Store your most valuable data in scratch space without backup
It's most exciting to store the only copy of your source code, your publication, or next week's conference presentation in /usr1/scratch on your desktop PC. - DV - appreciates the occasion to kill some idle time and/or delay other tasks trying to recover your data.
Next best is AFS or NFS scratch space: Even though this is hosted on RAID5 arrays, we can expect an average loss of a few hundred gigabytes of such data per year due to multiple disk failures, defective controllers or cache memory, firmware bugs, and even mistakes made by administrators.
Both also provide best vulnerability to the not-so-uncommon rm -rf subdir/ * mistake.
Remember: Redoing it all from scratch usually yields better results each time.
Use the best storage with backup for scratch data
It's good practice to store huge amounts of easily retrievable data in your home directory or group space with daily backup. ISO images of CDs or DVDs are a good example, another one is large software packages or tarballs you can download from the internet anytime again.
Building large applications on remote filesystems is not only a very effective way of wasting bandwidth and fileserver throughput, it also provides you with your well deserved coffee breaks. Don't run make clean afterwards, or you will waste less disk and tape space than possible.

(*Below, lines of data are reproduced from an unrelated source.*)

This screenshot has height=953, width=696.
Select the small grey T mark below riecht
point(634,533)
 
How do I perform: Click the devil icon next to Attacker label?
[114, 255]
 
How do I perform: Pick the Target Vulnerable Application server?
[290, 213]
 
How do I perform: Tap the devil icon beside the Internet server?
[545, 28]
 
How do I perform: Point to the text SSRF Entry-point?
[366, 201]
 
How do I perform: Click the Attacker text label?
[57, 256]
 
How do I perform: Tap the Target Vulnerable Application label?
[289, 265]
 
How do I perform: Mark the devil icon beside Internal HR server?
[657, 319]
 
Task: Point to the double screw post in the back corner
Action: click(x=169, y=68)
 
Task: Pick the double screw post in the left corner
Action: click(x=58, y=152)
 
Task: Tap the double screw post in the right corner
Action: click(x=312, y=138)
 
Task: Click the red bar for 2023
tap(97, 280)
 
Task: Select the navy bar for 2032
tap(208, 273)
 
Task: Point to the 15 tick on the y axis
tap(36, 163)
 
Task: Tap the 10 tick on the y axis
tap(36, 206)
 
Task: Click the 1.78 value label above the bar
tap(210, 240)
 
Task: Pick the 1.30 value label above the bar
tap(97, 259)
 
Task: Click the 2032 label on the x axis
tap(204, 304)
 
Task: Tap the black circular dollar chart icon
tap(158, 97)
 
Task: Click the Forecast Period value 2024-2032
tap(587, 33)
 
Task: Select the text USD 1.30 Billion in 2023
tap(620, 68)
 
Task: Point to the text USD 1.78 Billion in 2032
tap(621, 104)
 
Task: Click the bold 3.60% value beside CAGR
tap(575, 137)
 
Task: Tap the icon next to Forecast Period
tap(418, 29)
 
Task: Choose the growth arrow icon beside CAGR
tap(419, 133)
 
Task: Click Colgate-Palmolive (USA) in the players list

Your AFS home directory is the perfect place to install your personal copy of your exeriment's analysis framework. Simply request an increased quota if it runs full. Enterprise class Fibre Channel RAID systems are quite cheap these days, and so are tapes, drives and robots. Hence, unlimited amounts of these resources are available.
Copy and move data around as much as possible
Never write data to the correct location in the first place. Instead, just stow it somewhere temporarily (preferrably in a huge AFS volume), and start organizing your data later. Change directory structures often, copying or moving data from the new to the old location every time. This method easily triples the consumption of network bandwidth, server throughput, and disk wear. Avoid having related data grouped in specific volumes, because that would make it possible to just change the mountpoint to make it appear in the new location. Instead, have a few very large general purpose volumes and reorganize them regularly.
For reference, here are two examples of how (not) to do large scale monte carlo production:
Good: Have two large volumes, one for production and one for later use. With each set of jobs, write the monte carlo files to the first volume. After all jobs have finished, move the files into the second one. It doesn't really matter whether the volumes are on the same or different servers.
Bad: For each set of jobs, create a new volume - or even a few new volumes on different RAID sets if many jobs will run in parallel. After all jobs have finished, simply change the mount points from the production path to the path where your analysis jobs expect their input files. If all input files must be found in a single directory, mount the volumes as subdirectories of this one and create symlinks to the files. Maybe create a number of read-only replicas of this (very small) volume.
The latter method is awfully simple, fast and efficient. Avoid. Refining the first method by introducing a third volume for accumulating the output of several sets of jobs before moving everything to the final destination is left as an excercise to the reader.
Hint: If you want to unpack tar archives into central storage, it's most inefficient to first copy them into the destination directory and then unpack them there. This way you achieve almost (alas, not quite, if compression is involved) three times the amount of I/O compared to simply unpacking them from wherever they are (temporarily) stored.
Your colleagues will especially appreciate it when you do all this on the public login systems, instead of getting yourself an interactive session on a farm node with qrsh.